Jordanian King calls for efforts to ensure Palestinian state

King Abdullah II meets PA chairman, calls for international efforts to enable Palestinian Arabs to establish their independent state.

Elad Benari ,

King Abdullah II
King Abdullah II

King Abdullah II of Jordan on Sunday underlined the necessity to step up international efforts to achieve a just and comprehensive peace that would enable the Palestinian Arabs to establish their independent state, the Xinhua news agency reports.

Speaking during a meeting with Palestinian Authority (PA) chairman Mahmoud Abbas in Amman, the Jordanian leader stressed Jordan's support on the just and legitimate rights of the Palestinians.
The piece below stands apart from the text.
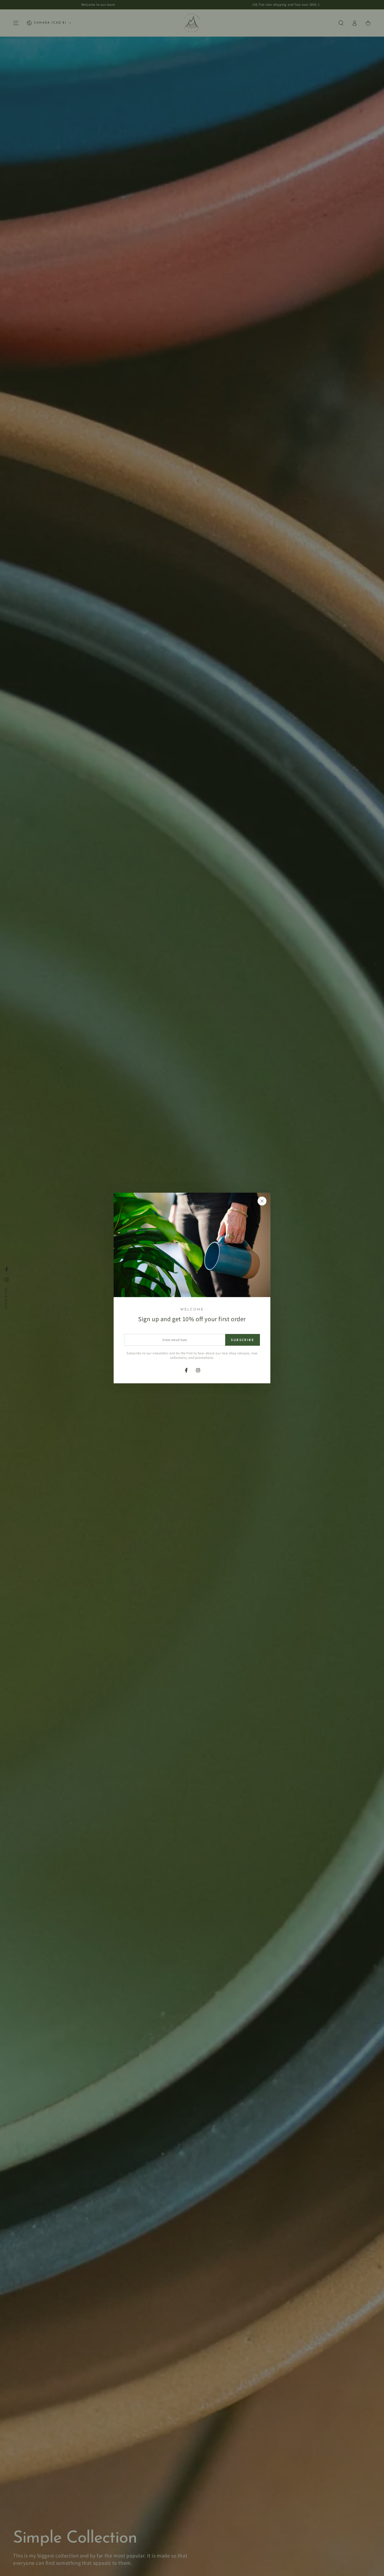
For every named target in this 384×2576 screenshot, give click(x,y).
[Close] (262, 1201)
The king stressed Jordan's commitment to its historical and religious role in safeguarding Islamic and Christian holy sites in Jerusalem based on the Hashemite Custodianship, as well as preserving the historical and legal status quo in Jerusalem.
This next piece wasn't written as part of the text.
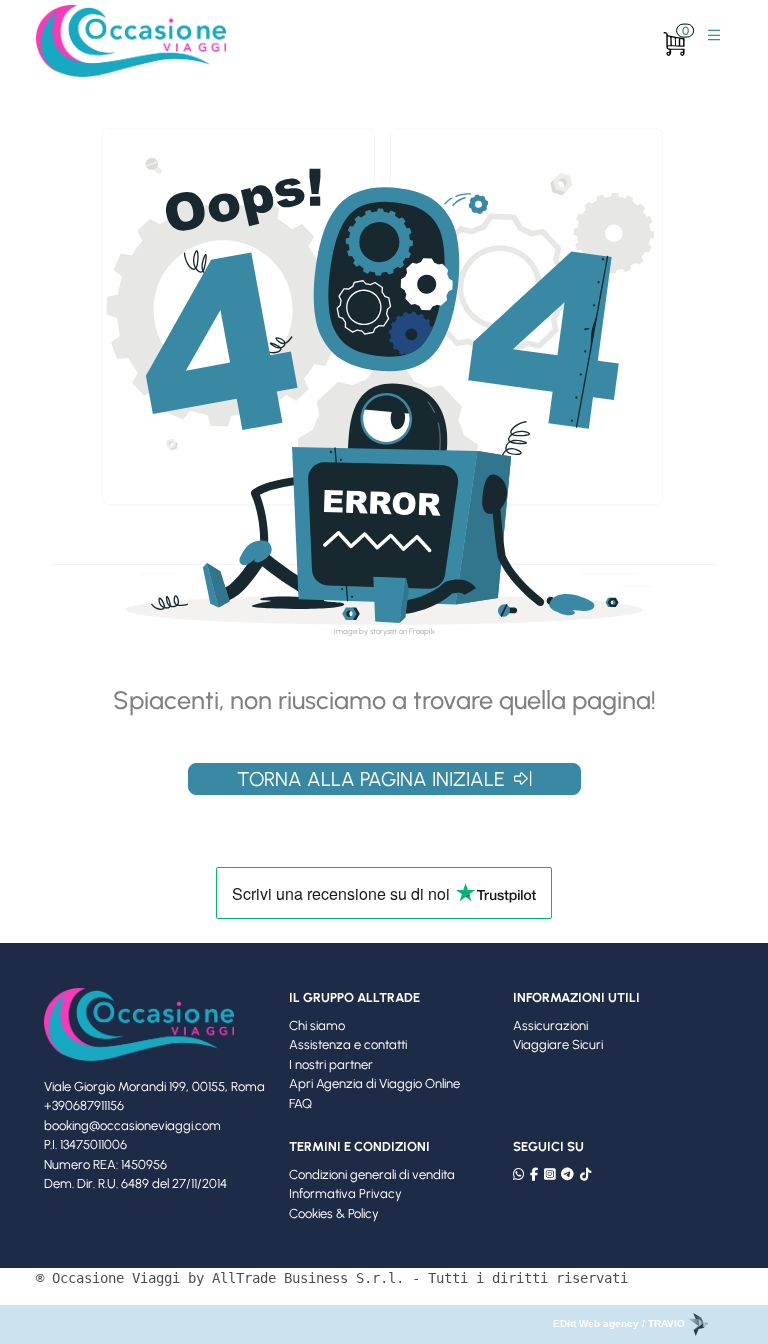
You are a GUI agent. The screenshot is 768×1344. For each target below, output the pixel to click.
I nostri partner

Abbas, for his part, expressed appreciation of Jordan's positions in support of the Palestinians.

Jordan signed a peace deal with Israel in 1994 but its parliament, which is made up mostly of Islamists, remains anti-Israel and its members have more than once called to annul the peace treaty. This decision, however, can only be made by the King.

While relations between Israel and Jordan were strained in recent years, King Abdullah recently met with Prime Minister Naftali Bennett in Amman as well as with Defense Minister Benny Gantz.

In an interview with CNN last month, King Abdullah II said he was encouraged by those meetings and once again stressed the importance of contacts between Israel and the PA.

"I came out of those meetings feeling very encouraged. We’ve seen in the last couple of weeks not only a better understanding between Israel and Jordan but voices coming out from both Israel and Palestine that we need to move forward and reset that relationship," the King said.

"We must bring about the restoration of contacts between Israel and the Palestinians, even though the conditions are not optimal for the implementation of a two-state solution," he added.